Give the line containing "The image size is (720, 548)." again, exactly, along with all later lines of the entries, through the last one.

# DATA SHOWN
☆ ☆ ☆ ☆ ☆ ☆ ☆

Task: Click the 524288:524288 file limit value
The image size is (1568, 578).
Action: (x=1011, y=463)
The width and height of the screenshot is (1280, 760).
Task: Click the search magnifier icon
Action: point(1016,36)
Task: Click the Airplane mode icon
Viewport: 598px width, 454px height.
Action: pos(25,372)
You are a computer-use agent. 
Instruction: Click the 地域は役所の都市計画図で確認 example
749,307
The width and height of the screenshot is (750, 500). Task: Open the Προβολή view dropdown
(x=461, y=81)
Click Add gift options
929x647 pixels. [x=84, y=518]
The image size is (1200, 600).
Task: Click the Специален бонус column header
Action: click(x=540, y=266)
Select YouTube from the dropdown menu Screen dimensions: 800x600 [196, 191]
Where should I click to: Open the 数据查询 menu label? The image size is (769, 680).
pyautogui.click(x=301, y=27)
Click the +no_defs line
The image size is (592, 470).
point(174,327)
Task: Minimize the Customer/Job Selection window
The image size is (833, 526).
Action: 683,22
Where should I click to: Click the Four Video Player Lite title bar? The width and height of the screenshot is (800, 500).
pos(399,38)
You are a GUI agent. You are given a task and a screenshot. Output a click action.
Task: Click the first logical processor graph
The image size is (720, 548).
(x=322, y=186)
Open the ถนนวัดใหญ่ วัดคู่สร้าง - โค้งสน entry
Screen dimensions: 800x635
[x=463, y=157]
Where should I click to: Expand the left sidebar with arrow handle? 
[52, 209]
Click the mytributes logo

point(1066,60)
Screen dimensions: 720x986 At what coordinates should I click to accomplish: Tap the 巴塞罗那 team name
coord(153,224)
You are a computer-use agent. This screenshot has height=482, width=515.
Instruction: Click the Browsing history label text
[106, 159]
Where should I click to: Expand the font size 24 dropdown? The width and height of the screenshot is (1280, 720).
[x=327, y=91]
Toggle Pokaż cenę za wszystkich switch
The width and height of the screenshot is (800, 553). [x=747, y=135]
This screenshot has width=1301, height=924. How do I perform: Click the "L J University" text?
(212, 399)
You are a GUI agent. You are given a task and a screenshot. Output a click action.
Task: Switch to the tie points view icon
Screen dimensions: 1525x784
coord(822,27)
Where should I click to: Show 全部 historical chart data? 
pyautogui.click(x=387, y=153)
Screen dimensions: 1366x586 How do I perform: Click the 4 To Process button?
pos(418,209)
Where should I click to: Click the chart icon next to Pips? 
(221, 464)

☆ ☆ ☆ ☆ ☆ ☆ ☆

# ANSWER BELOW
The image size is (720, 548).
(x=322, y=186)
Open the ถนนวัดใหญ่ วัดคู่สร้าง - โค้งสน entry
Screen dimensions: 800x635
[x=463, y=157]
Where should I click to: Expand the left sidebar with arrow handle? 
[52, 209]
Click the mytributes logo

point(1066,60)
Screen dimensions: 720x986 At what coordinates should I click to accomplish: Tap the 巴塞罗那 team name
coord(153,224)
You are a computer-use agent. This screenshot has height=482, width=515.
Instruction: Click the Browsing history label text
[106, 159]
Where should I click to: Expand the font size 24 dropdown? The width and height of the screenshot is (1280, 720).
[x=327, y=91]
Toggle Pokaż cenę za wszystkich switch
The width and height of the screenshot is (800, 553). [x=747, y=135]
This screenshot has width=1301, height=924. How do I perform: Click the "L J University" text?
(212, 399)
You are a GUI agent. You are given a task and a screenshot. Output a click action.
Task: Switch to the tie points view icon
Screen dimensions: 1525x784
coord(822,27)
Where should I click to: Show 全部 historical chart data? 
pyautogui.click(x=387, y=153)
Screen dimensions: 1366x586 How do I perform: Click the 4 To Process button?
pos(418,209)
Where should I click to: Click the chart icon next to Pips? 
(221, 464)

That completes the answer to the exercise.